The way that AI works now is that it farms intelligence and creativity from humans. AI systems rely on user-generated data to train and fine-tune themselves. This can range from simple data points like clicks and likes to more complex inputs like user-created content, books, and problem-solving strategies. In this sense, AI is cannibalizing human intelligence and creativity, improving its capabilities level by level.

Just as the advent of calculators led to a decline in the practice of mental arithmetic and the widespread use of smartphones has been associated with a reduction in fine motor skills, AI systems, especially those designed to assist in decision-making, problem-solving, or automating complex tasks, can potentially engender a phenomenon known as cognitive offloading.

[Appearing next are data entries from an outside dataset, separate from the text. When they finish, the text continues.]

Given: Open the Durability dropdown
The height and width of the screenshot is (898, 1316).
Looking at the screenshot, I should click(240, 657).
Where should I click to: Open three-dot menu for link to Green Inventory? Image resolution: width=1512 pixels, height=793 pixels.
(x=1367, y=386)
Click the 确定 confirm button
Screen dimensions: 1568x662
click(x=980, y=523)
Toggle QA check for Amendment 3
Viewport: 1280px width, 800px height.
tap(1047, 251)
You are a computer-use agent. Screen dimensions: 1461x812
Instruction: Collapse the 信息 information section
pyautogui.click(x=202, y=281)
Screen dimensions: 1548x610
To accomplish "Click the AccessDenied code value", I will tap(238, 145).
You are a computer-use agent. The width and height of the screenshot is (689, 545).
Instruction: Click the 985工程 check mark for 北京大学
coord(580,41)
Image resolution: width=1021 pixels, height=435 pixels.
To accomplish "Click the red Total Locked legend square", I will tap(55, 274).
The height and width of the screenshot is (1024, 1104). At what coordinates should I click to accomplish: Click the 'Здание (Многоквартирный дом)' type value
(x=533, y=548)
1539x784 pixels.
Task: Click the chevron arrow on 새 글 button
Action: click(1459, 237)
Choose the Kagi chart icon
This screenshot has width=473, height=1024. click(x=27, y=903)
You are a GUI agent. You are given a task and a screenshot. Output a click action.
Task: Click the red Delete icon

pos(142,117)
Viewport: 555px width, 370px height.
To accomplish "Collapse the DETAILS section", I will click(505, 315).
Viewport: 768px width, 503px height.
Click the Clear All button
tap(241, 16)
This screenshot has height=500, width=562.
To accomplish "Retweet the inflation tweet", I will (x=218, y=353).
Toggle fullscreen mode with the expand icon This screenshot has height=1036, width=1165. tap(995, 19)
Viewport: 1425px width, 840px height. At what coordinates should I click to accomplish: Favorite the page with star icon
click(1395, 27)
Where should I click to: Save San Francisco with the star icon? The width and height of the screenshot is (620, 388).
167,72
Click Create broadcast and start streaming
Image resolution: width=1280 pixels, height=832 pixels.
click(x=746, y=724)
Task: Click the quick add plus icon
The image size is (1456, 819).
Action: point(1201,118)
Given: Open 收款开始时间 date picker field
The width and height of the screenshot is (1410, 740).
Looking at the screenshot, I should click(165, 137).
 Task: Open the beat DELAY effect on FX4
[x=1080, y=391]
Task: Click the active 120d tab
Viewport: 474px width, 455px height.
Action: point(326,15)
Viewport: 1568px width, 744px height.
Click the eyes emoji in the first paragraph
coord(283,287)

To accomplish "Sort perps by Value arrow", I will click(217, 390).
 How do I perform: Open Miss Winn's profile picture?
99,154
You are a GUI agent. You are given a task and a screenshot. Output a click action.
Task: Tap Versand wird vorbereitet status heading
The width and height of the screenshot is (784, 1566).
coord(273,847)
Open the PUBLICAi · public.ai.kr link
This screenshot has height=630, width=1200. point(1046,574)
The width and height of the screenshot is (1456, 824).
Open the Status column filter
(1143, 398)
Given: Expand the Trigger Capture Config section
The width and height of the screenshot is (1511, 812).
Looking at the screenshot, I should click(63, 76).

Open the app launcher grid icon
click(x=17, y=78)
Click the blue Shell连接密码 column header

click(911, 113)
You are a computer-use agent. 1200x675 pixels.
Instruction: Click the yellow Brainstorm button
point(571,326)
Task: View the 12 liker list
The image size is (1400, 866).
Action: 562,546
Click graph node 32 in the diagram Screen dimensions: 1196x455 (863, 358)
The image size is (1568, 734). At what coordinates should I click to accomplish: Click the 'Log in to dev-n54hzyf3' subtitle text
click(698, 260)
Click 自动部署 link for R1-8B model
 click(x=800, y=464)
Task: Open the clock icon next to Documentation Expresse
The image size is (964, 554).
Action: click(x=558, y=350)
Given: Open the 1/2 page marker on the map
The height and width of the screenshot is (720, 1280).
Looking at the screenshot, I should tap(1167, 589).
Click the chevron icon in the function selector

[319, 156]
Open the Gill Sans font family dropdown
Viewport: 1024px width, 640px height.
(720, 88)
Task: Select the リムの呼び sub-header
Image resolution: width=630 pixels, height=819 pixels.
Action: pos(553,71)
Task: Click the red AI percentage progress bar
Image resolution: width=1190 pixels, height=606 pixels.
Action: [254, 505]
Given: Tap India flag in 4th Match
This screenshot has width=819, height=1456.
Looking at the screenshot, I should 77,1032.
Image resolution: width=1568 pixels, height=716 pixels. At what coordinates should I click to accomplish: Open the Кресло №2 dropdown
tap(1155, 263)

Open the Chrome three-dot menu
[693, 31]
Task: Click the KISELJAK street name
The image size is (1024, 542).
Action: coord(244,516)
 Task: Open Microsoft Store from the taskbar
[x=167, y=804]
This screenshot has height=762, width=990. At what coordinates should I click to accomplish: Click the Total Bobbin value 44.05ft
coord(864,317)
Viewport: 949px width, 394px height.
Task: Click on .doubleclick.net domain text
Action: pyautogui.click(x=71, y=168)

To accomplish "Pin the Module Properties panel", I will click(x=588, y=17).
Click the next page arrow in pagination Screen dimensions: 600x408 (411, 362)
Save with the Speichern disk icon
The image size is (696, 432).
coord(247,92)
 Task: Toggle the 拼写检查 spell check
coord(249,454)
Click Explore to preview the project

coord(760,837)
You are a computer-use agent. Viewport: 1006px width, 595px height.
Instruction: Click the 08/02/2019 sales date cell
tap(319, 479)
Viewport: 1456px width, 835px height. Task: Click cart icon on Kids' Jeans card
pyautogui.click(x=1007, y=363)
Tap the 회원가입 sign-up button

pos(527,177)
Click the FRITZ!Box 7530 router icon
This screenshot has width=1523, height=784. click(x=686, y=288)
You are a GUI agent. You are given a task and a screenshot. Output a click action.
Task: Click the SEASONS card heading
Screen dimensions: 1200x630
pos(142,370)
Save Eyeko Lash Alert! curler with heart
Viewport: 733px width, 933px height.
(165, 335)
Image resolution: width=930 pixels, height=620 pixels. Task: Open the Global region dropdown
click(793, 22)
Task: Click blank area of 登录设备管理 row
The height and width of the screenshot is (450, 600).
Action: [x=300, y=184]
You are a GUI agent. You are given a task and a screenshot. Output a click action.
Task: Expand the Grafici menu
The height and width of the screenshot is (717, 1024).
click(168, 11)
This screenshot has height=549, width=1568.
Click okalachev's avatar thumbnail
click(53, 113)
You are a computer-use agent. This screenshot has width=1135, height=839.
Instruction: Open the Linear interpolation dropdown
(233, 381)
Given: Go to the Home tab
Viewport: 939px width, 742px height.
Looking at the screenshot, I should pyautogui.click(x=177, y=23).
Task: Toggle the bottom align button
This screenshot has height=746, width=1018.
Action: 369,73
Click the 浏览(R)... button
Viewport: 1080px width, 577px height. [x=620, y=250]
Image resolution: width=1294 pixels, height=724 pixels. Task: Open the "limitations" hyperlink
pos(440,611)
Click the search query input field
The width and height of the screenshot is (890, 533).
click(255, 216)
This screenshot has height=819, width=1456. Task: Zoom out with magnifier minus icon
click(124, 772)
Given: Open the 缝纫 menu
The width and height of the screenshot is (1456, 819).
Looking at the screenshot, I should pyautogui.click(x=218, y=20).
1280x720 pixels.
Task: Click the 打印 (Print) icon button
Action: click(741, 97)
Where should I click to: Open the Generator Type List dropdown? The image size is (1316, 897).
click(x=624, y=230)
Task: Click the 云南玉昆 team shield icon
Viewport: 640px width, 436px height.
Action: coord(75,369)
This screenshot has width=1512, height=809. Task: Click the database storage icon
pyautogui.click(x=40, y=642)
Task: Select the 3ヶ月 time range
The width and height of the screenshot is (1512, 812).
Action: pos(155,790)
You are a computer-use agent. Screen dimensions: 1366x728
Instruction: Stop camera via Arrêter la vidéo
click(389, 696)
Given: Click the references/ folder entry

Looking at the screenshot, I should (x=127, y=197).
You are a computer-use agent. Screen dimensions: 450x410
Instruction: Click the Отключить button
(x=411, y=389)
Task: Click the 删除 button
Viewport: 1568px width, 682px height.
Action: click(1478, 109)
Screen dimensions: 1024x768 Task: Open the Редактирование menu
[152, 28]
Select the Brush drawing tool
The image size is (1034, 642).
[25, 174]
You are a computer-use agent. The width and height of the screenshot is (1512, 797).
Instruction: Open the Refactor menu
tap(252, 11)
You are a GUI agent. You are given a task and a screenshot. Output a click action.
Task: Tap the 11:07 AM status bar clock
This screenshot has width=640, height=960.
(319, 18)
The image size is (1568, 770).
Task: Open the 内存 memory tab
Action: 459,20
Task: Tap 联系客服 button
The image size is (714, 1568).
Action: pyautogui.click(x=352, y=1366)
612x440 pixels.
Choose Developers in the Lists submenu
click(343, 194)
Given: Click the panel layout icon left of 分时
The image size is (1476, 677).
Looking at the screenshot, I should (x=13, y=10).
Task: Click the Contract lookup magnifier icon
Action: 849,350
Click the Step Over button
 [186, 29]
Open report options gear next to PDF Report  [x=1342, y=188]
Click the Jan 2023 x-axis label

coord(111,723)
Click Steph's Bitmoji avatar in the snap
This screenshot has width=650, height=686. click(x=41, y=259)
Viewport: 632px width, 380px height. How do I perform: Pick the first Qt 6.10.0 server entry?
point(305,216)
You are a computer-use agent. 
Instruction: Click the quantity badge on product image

This refers to the increasing human reliance on AI to perform mental functions, potentially leading to a diminished capacity in cognitive and meta-cognitive skills. Such skills, which include planning, self-assessment, and problem-solving, are not merely task-specific but are foundational to human intelligence. They are typically developed and refined through sustained practice. As AI systems take over greater responsibility for these cognitive tasks, humans may find fewer opportunities to exercise and hone these skills, resulting in a gradual decline in cognitive abilities.

Therefore, the ambition to build superintelligence could mirror the ancient myth of the Tower of Babel—a human ambition to transcend limits and attain the divine. In that story, humanity sought to reach the heavens, thwarted by confusion and division. Similarly, in our pursuit of superintelligence, we risk constructing a monument to hubris, where the drive to surpass human cognition may result not in enlightenment but in profound disarray. As we build this modern tower fueled by AI and data, we may inadvertently disconnect from the very cognitive foundations that make us human, leading not to a higher understanding but to a world where both our minds are fragmented and bewildered.